Encourage creativity in the game, and don't be surprised to see a bank-shot off the wall to get around an obstacle.

Objects found in the area can be pressed into service as obstacles to make the course more interesting. Two large red tulips make a nice garden hole. Do watch out for potential headaches like the opening under the TV cabinet here. Cal had three shots in a row bounce off the tulip and end up under the TV (yes, he still beat Eric and I even with a few troubles like that!).

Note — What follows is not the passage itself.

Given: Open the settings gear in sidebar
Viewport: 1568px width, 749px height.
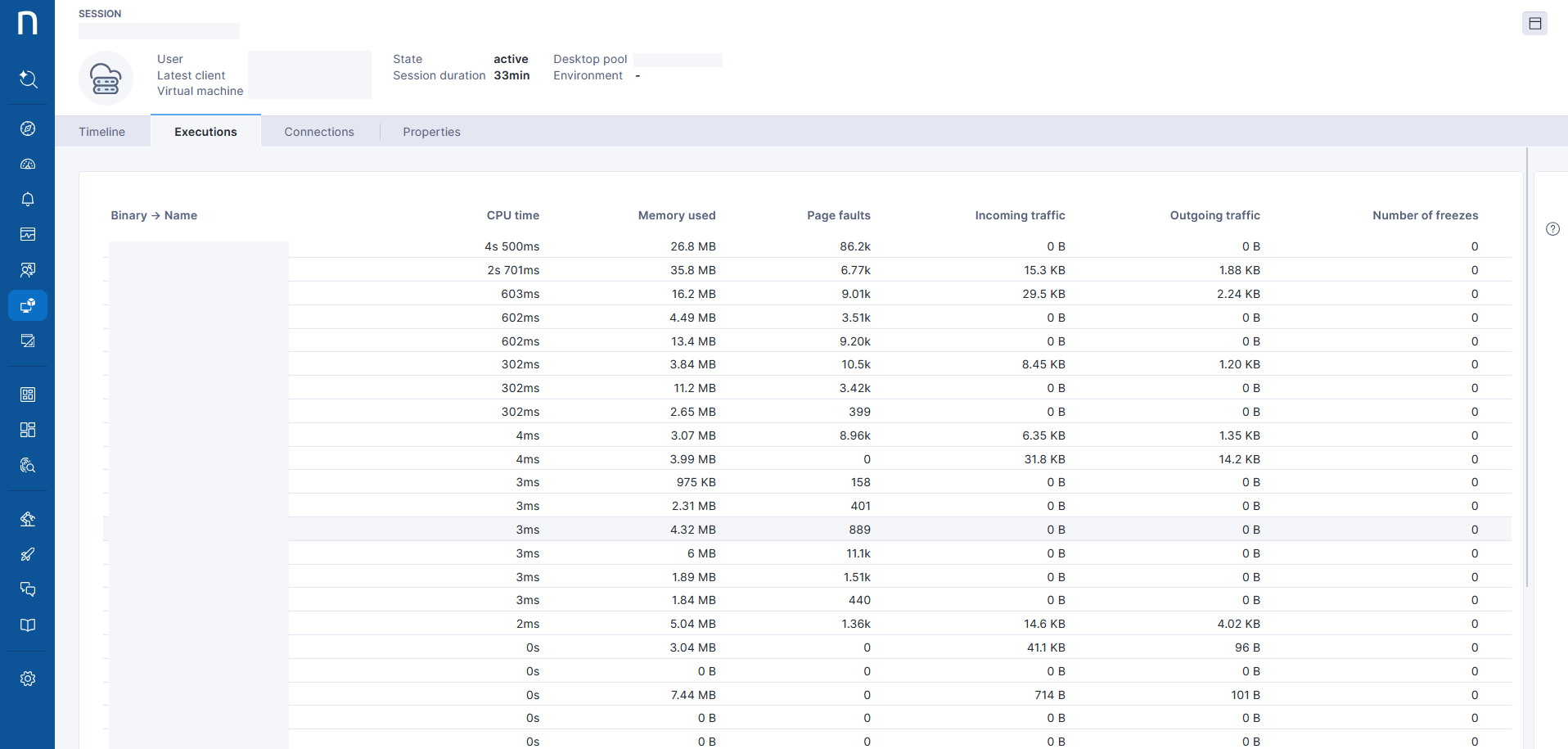Looking at the screenshot, I should coord(28,679).

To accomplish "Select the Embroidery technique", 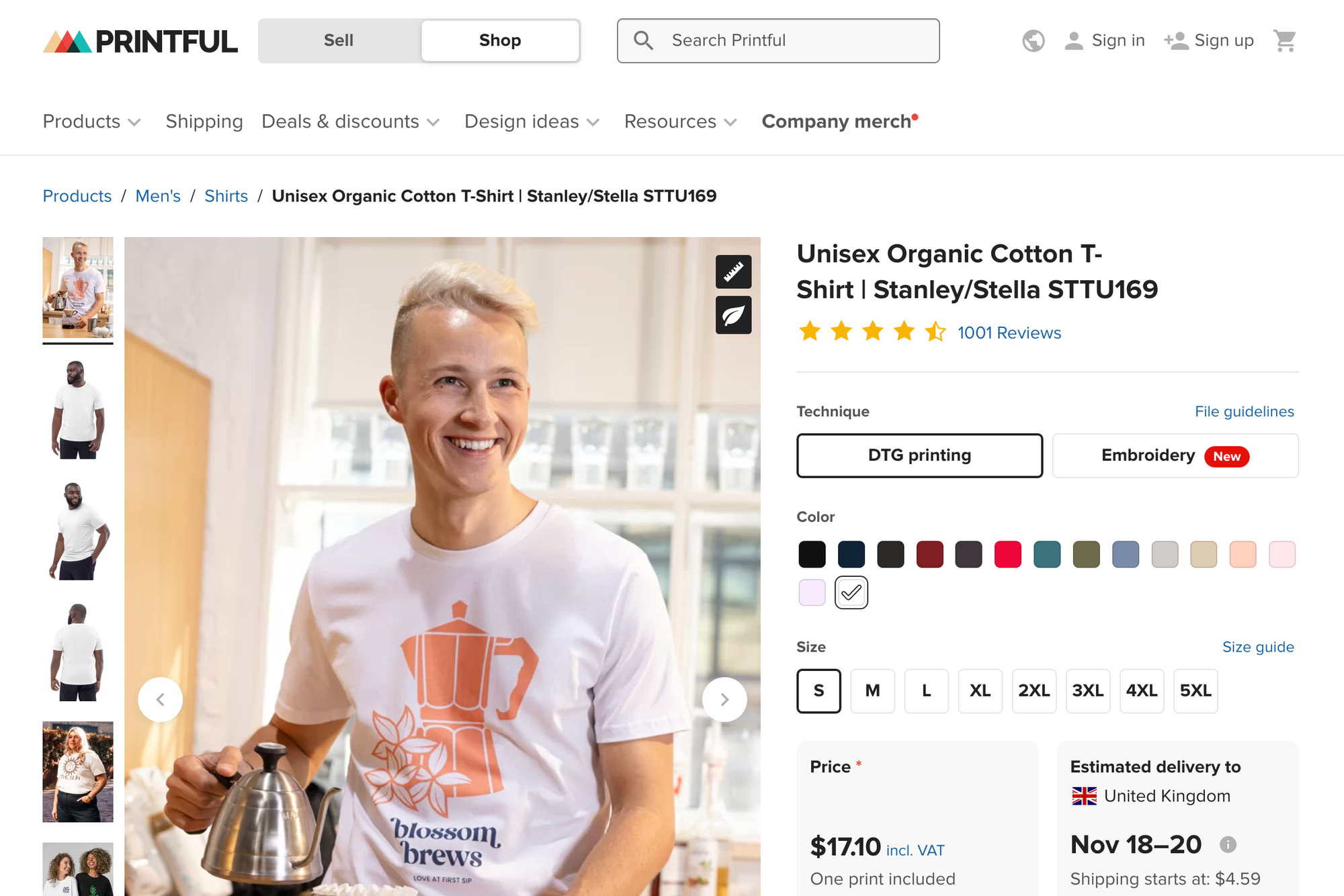I will (x=1175, y=455).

Some objects can be added for fun, such as the big yellow bird peeking around the corner here. It came out of the bargain-bin at a crafts store for a couple bucks. A little tape and it adds a challenge and some interest to one of the holes. If people get really good at the game, you can add requirements like putting through the bird's legs. Croquet anyone?

Setting Up a Course

There is no wrong way to do this. It depends on what's available.
  • The course area should be carpeted if possible. Putting will work best on a carpeted floor. Special balls are available that can be used on tile floors if required.
  • The "greens" are pieces of felt roughly 3 feet in diameter. Not strictly necessary, they serve to create a more golf-course-like feel. Some are round, some oblong or kidney shaped. The shape doesn't have much impact on game play but adds visual interest.
  • The putting "cups" are cheap plastic practice cups, available from most golfing supply centers for a couple bucks a piece. The white plastic or aluminum type are the best - the green ones are difficult to see on the "greens."
  • The putters are the real thing, purchased at Goodwill and Value Village for a few dollars a piece. Each player should have his own putter of the appropriate length so try to find an assortment. Selecting a putter adds to the game, so having a number of styles and types makes it more fun. Note that some putters only have one face while others can be used right or left handed. Make sure to include putters that can be used either way and include some left-handed putters if you find any.
  • The balls are the real thing too. Look for a colorful assortment at Goodwill and Value Village.
  • The tee makers are upside-down paper bowls, with the hole numbers marked in felt-tipped pen. Position a pair of bowls about 4' apart to form the tee line.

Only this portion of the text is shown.